A Sexta Turma do Superior Tribunal de Justiça (STJ) começou a implementar a decisão que descriminaliza o porte de maconha para uso pessoal, estabelecendo a quantidade de 40 gramas como critério para diferenciar usuários de traficantes. A medida, tomada na semana passada, foi divulgada nesta quarta-feira (21).
Em junho deste ano, o Supremo Tribunal Federal (STF) determinou a descriminalização do porte de maconha em todo o território nacional. Embora o porte continue sendo considerado um ato ilícito, a natureza das penalidades passa a ser administrativa, e não mais criminal.
O caso julgado pelo STJ envolveu um homem processado por portar 23 gramas de maconha. Os ministros da Corte decidiram pela extinção da punibilidade, encaminhando o processo à primeira instância, onde serão aplicadas medidas administrativas, como advertência sobre o uso de entorpecentes e participação obrigatória em cursos educativos.
Importante destacar que a decisão do STF não legaliza o porte de maconha. O ato continua sendo proibido em locais públicos, sendo caracterizado como comportamento ilícito.

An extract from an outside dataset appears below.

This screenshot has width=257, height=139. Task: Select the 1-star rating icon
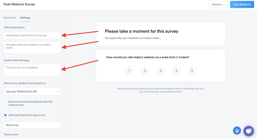(129, 71)
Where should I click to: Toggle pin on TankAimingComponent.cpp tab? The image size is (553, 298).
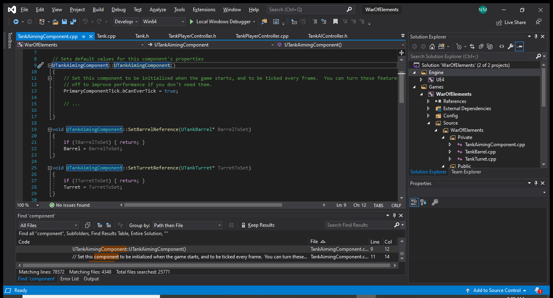[83, 36]
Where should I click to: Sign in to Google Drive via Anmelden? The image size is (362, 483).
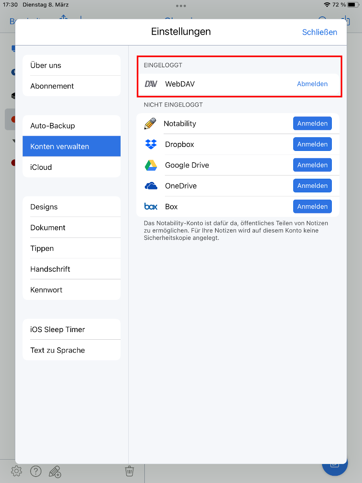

A análise do STJ também confirmou a constitucionalidade do Artigo 28 da Lei de Drogas (Lei 11.343/2006), que prevê penas alternativas para usuários, como prestação de serviços à comunidade, advertência e participação em cursos educativos. No entanto, com a nova interpretação, as penalidades passam a ser exclusivamente administrativas, sem repercussão penal, exceto pela manutenção da advertência e dos cursos obrigatórios, que continuam a ser exigidos.